- [Exercise directions] From the entries below, output the line with "Task: Open the bank building sidebar icon" and each following line up to and including the line with "Given: Click the", exactly as written.

- [Data to use]
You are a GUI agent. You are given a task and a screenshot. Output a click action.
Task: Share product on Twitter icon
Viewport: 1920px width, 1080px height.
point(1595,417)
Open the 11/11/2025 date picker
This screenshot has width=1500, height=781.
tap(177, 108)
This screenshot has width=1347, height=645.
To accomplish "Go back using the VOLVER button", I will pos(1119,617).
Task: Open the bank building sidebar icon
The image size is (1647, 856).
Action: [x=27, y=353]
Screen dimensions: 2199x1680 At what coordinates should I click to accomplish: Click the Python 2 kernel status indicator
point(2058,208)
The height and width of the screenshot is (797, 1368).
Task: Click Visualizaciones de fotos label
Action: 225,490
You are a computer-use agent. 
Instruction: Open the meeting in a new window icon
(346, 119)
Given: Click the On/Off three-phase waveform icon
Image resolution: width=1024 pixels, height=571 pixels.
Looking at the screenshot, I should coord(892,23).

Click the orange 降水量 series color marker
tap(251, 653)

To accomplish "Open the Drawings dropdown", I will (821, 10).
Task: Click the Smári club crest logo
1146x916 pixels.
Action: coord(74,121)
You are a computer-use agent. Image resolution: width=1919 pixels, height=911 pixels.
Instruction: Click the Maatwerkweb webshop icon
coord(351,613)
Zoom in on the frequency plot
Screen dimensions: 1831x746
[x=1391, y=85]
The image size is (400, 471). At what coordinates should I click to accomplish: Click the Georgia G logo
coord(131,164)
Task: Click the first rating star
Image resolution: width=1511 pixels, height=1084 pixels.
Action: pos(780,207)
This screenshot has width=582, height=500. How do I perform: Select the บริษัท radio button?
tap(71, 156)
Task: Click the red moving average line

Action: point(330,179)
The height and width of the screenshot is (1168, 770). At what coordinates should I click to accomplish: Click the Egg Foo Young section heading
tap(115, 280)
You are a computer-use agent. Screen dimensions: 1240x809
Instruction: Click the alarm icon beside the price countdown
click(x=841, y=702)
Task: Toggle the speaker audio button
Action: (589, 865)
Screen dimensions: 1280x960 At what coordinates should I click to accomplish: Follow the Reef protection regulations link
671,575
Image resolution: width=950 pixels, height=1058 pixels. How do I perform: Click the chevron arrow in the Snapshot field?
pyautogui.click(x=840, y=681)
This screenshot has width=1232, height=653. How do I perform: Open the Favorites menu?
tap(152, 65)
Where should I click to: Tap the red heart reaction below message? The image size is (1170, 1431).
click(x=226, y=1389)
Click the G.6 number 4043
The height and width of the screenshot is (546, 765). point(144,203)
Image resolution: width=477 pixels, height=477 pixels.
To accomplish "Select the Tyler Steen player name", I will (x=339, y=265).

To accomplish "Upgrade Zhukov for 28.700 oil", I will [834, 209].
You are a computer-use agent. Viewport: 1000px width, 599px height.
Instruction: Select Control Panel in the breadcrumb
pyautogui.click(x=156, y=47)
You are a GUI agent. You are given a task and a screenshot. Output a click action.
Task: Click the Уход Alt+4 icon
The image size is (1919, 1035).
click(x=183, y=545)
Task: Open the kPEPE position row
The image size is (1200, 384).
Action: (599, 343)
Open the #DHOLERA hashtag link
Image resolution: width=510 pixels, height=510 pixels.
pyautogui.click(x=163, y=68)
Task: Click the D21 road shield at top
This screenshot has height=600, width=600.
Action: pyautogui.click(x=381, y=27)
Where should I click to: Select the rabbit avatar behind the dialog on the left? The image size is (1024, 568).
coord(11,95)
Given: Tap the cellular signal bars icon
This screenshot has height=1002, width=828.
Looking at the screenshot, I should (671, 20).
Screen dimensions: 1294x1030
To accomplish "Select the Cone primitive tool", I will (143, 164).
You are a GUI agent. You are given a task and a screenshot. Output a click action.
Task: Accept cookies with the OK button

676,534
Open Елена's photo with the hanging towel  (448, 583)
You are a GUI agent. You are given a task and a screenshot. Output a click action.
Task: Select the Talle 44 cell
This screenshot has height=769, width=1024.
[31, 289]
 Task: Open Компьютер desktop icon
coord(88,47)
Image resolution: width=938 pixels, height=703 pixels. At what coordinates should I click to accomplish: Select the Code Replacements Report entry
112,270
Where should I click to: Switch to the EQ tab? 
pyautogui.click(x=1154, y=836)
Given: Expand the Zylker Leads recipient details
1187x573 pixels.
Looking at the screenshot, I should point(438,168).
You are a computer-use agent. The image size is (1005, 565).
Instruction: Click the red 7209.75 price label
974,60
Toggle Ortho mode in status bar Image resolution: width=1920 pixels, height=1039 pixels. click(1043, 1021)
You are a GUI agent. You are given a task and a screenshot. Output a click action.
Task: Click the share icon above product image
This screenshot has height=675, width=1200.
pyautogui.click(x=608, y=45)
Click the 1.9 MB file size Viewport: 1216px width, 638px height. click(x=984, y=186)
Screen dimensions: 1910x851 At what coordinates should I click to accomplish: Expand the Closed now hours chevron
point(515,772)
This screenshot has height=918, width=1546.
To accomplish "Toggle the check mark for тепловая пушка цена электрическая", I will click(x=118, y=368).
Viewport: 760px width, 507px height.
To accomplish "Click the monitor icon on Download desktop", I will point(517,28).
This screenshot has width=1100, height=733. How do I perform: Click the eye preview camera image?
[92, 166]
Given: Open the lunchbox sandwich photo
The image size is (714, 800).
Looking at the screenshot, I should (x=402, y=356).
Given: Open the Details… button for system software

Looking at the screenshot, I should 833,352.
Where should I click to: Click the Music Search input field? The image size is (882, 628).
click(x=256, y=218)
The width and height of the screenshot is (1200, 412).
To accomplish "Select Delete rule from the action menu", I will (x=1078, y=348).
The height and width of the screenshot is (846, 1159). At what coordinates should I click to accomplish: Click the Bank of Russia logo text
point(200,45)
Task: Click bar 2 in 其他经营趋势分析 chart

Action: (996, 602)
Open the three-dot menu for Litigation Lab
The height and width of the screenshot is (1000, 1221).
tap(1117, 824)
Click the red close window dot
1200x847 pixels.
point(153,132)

- [Written response]
Task: Open the bank building sidebar icon
The image size is (1647, 856).
Action: [x=27, y=353]
Screen dimensions: 2199x1680 At what coordinates should I click to accomplish: Click the Python 2 kernel status indicator
point(2058,208)
The height and width of the screenshot is (797, 1368).
Task: Click Visualizaciones de fotos label
Action: 225,490
You are a computer-use agent. 
Instruction: Open the meeting in a new window icon
(346, 119)
Given: Click the On/Off three-phase waveform icon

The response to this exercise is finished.